‘Lean In, Fall Over, Get Back Up:’ Wendy Lea on Marissa Mayer and Sheryl Sandberg


Wendy Lea, CEO of Get Satisfaction

Courtesy Get Satisfaction

Wendy Lea, CEO of Get Satisfaction

Wendy Lea has spent much of the past 30 years selling services to tech companies and starting, running, and investing in startups. Currently as CEO of Get Satisfaction, she manages 60 employees and relationships with 3,000 paying businesses that use the San Francisco company’s software to manage customer feedback online. I talked with her about two Silicon Valley executives who’ve recently been at the center of a lot of conversations about female business leaders. Edited excerpts follow.

What’s your take on all the attention Sheryl Sandburg, Facebook (FB) chief operating officer, and Yahoo! (YHOO) Chief Executive Officer Marissa Mayer are getting?

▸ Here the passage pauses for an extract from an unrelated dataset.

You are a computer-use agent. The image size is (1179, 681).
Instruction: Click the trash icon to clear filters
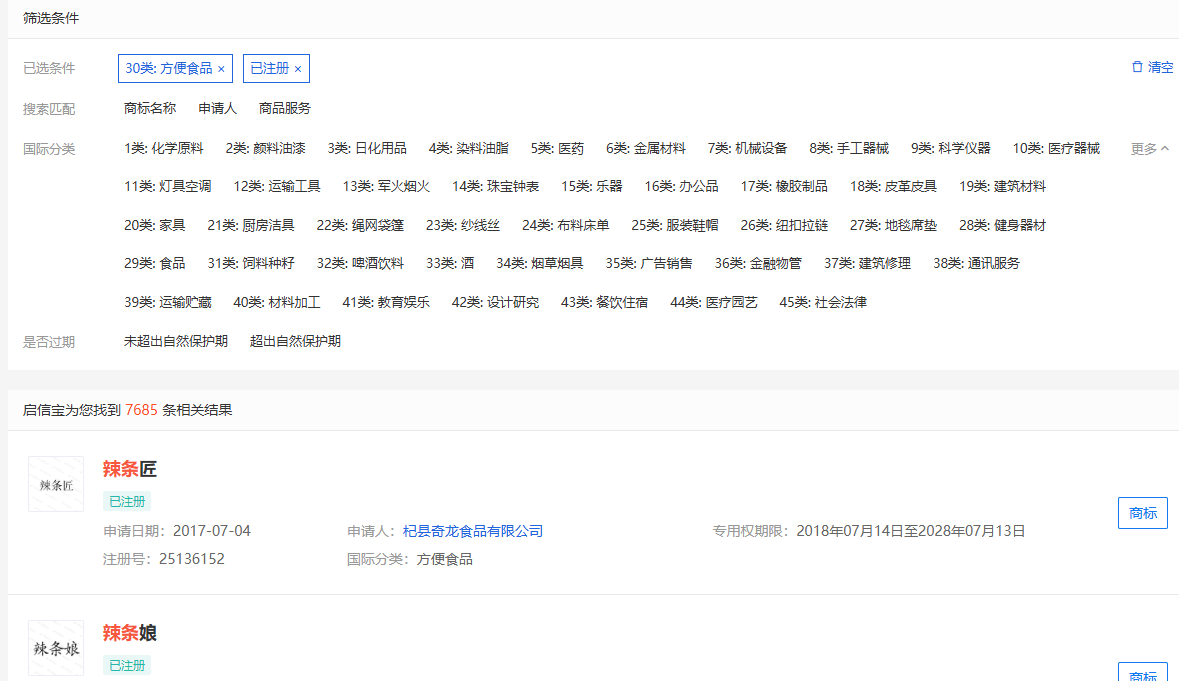[x=1137, y=67]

The other night I was with about 30 women at a friend’s home in Noe Valley [in Northern California]. These are very high-profile women from all different industries and we were having this very conversation. One of the women said, “Look at Zuckerberg, he’s doing the same thing.” He’s building a huge building for his engineers. He’s building an environment so that they want to be there. [I think] all Marissa is saying is, “We have a big game to play, we’re kind of behind, we’re kind of stuck, and I would like it if everyone would come be together, and from that experience better things should happen.”

So why all the controversy over Yahoo’s telecommuting policy?

Marissa has the reputation, I haven’t experienced it, but she has the reputation of having low EQ [emotional quotient]. Especially as a woman—she has a baby next door, only took off two weeks to have the baby, all that stuff, which is no one’s business, but when you’re a woman you get exposed to that. So I think it came out wrong.

What’s your work-from-home policy at Get Satisfaction?

I’m a startup CEO. I need my people together all the time. When someone sends me an e-mail that says “working from home,” I want to throw up sometimes. It’s not like I hate it, but please, come in. Do I demand that they come in? No, but some days I think about it. Do I say, “I’ve checked the Web logs and you’re not dialing in to VPN?” Even if I was thinking it, I’m savvy enough that I wouldn’t put it out like that.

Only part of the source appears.